> _Exercise inputs_:
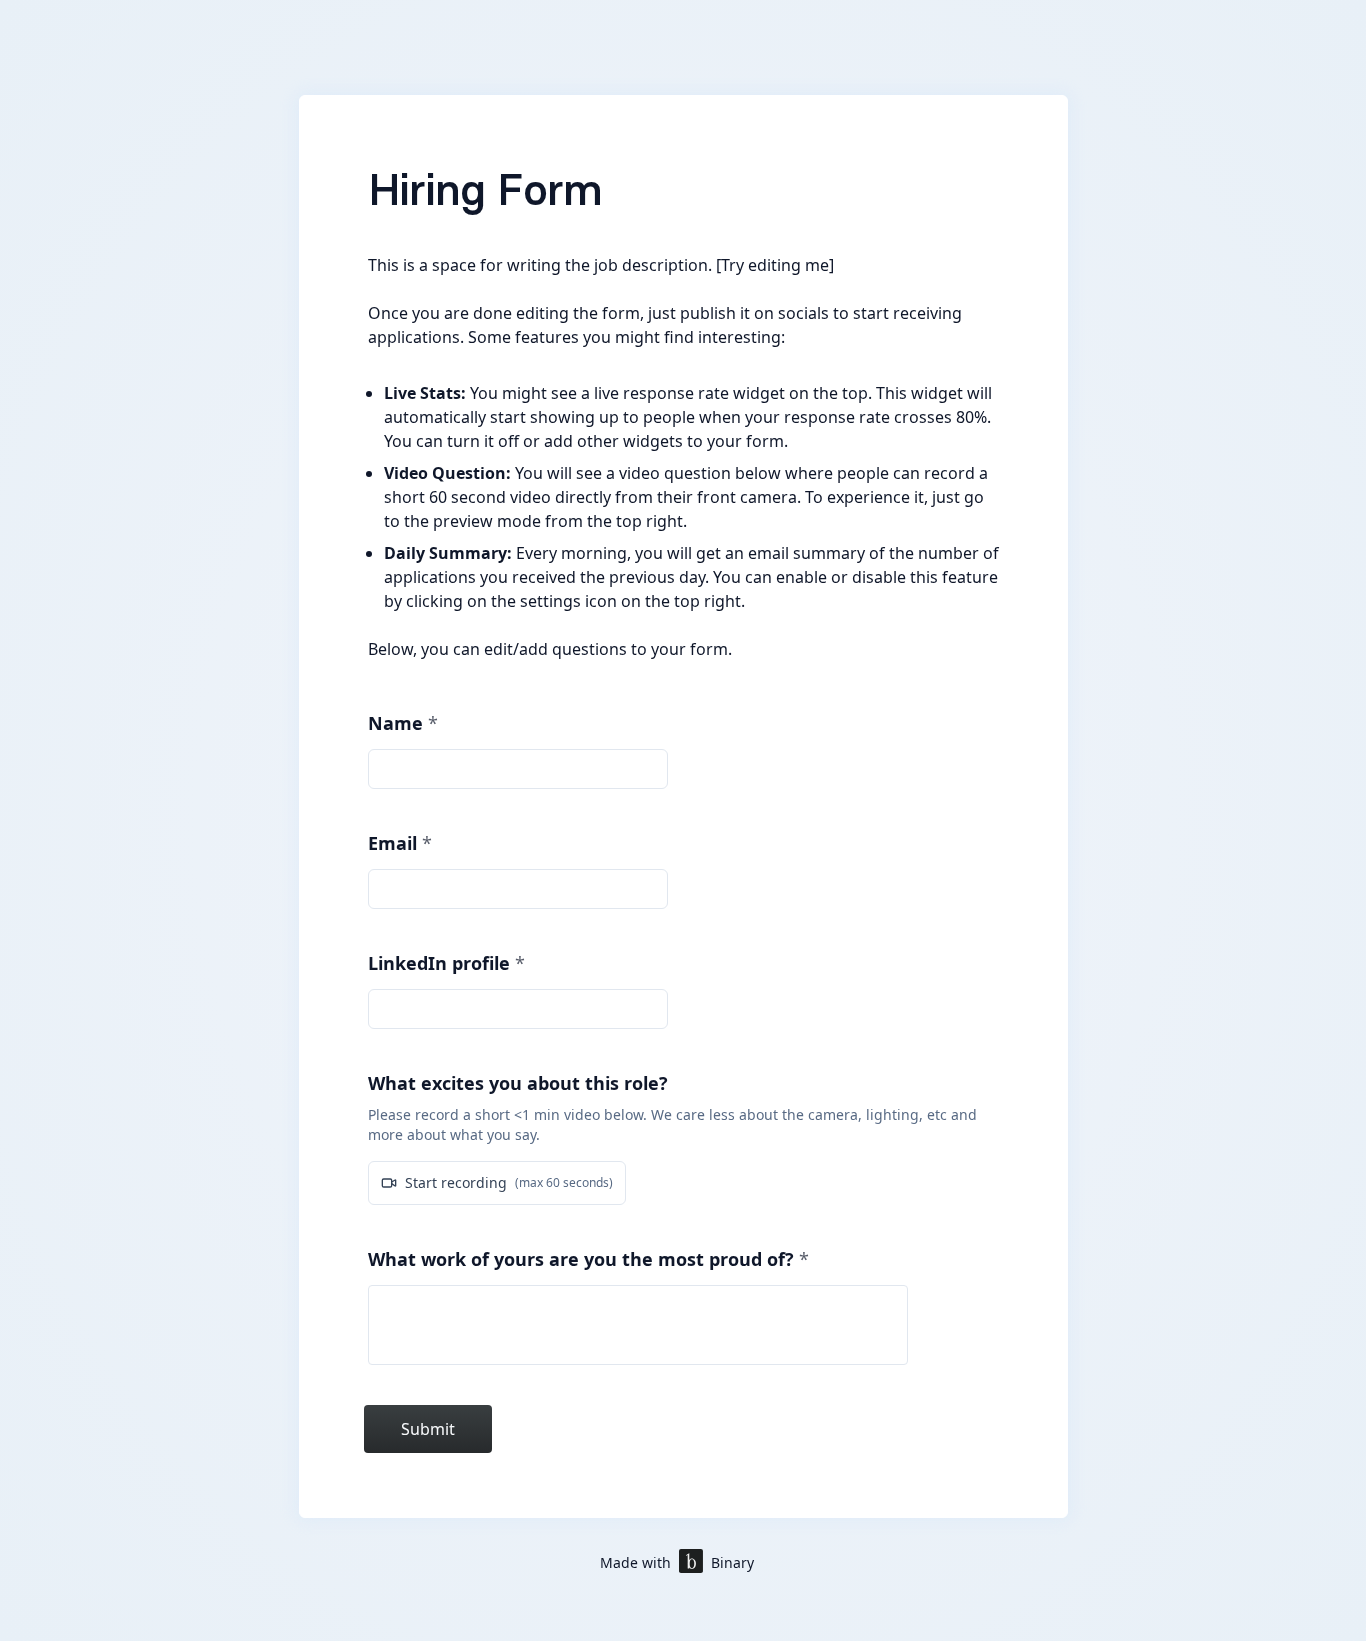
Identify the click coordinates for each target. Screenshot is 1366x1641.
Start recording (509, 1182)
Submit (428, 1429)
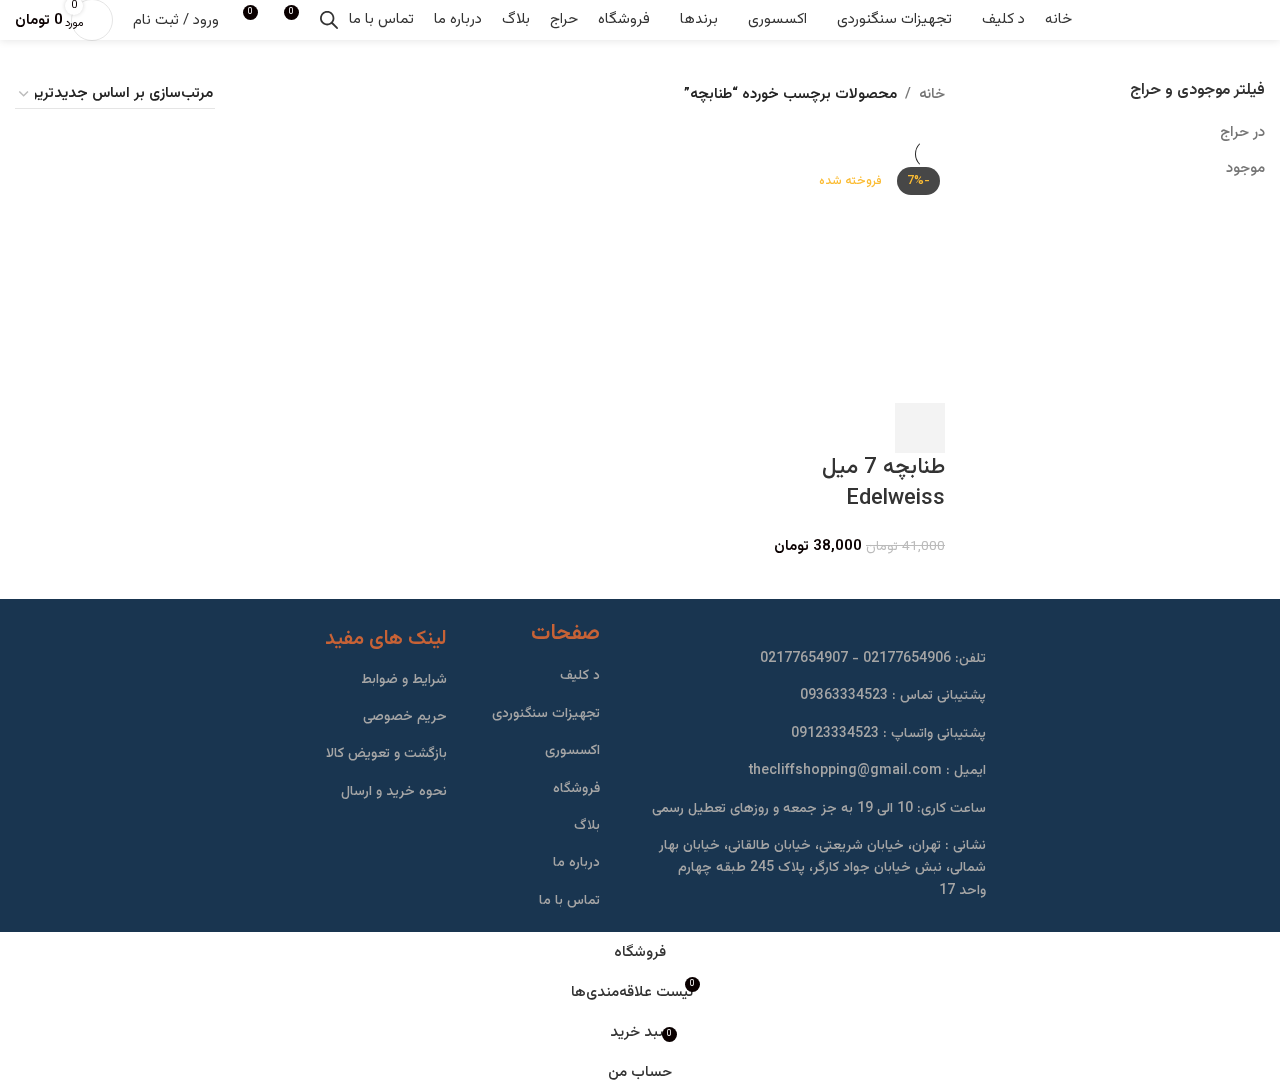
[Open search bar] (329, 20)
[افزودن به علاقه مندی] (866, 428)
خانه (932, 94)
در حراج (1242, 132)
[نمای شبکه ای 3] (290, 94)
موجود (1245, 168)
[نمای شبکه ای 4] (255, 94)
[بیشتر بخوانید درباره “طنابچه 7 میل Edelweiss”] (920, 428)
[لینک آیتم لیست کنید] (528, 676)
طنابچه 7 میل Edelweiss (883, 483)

--

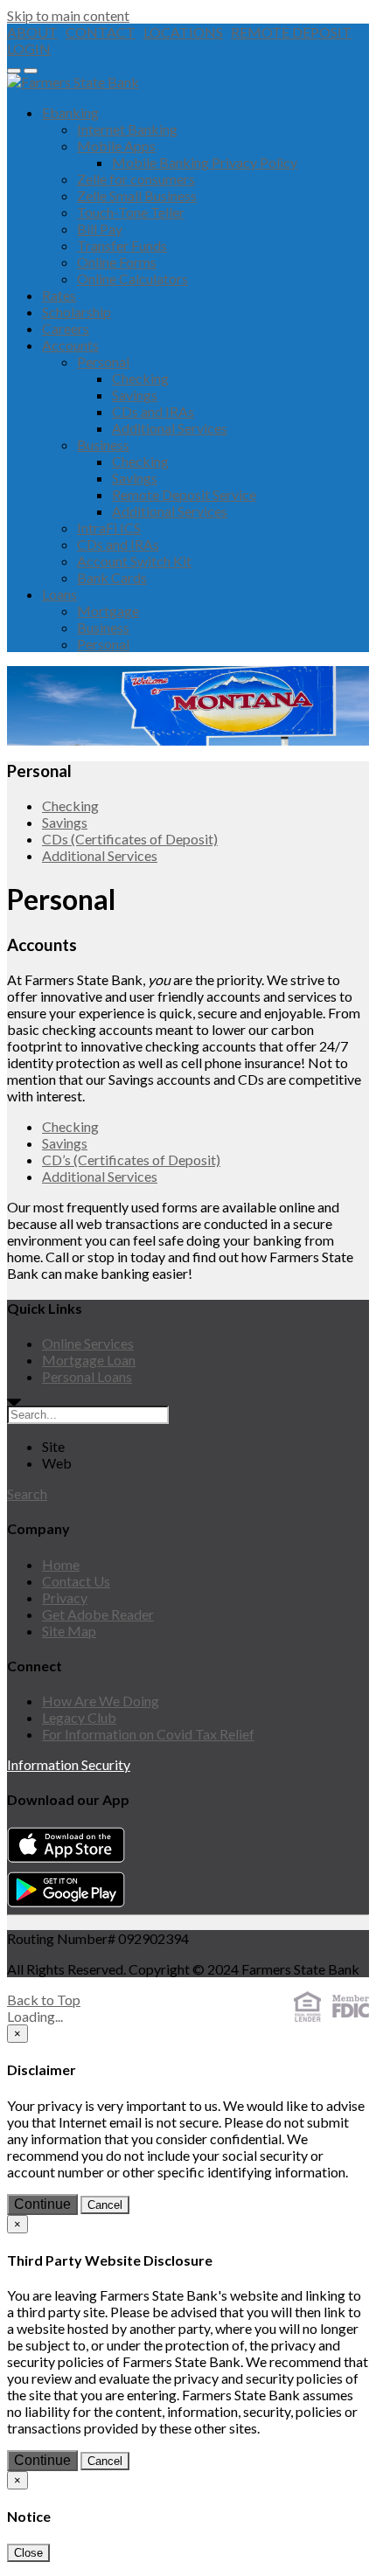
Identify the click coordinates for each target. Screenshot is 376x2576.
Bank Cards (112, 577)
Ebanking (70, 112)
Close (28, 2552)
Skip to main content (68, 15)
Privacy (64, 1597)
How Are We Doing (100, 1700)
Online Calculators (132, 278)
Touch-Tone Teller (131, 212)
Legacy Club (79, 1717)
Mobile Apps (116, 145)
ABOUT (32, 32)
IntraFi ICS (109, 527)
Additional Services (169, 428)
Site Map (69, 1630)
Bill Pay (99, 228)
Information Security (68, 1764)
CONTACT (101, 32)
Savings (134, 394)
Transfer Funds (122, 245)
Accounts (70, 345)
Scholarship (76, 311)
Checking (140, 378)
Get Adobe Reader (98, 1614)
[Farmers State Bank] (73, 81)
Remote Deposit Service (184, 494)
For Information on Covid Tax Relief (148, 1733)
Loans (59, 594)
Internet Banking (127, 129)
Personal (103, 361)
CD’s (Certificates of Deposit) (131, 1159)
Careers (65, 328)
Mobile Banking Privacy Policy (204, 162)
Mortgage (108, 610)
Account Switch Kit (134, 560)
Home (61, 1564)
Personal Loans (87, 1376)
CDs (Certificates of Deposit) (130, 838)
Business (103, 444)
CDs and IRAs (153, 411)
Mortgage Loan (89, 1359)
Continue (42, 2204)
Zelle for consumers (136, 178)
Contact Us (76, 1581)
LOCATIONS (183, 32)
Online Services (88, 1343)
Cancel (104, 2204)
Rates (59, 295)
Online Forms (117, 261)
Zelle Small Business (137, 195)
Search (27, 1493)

> _Task details_: From the listing above, repeat exactly the lines starting at the line that includes "[نمای شبکه ای 4] (255, 94)" and ending at the line that includes "طنابچه 7 میل Edelweiss (883, 483)", with nothing outside that span.

> _The completed task_:
[نمای شبکه ای 4] (255, 94)
[بیشتر بخوانید درباره “طنابچه 7 میل Edelweiss”] (920, 428)
[لینک آیتم لیست کنید] (528, 676)
طنابچه 7 میل Edelweiss (883, 483)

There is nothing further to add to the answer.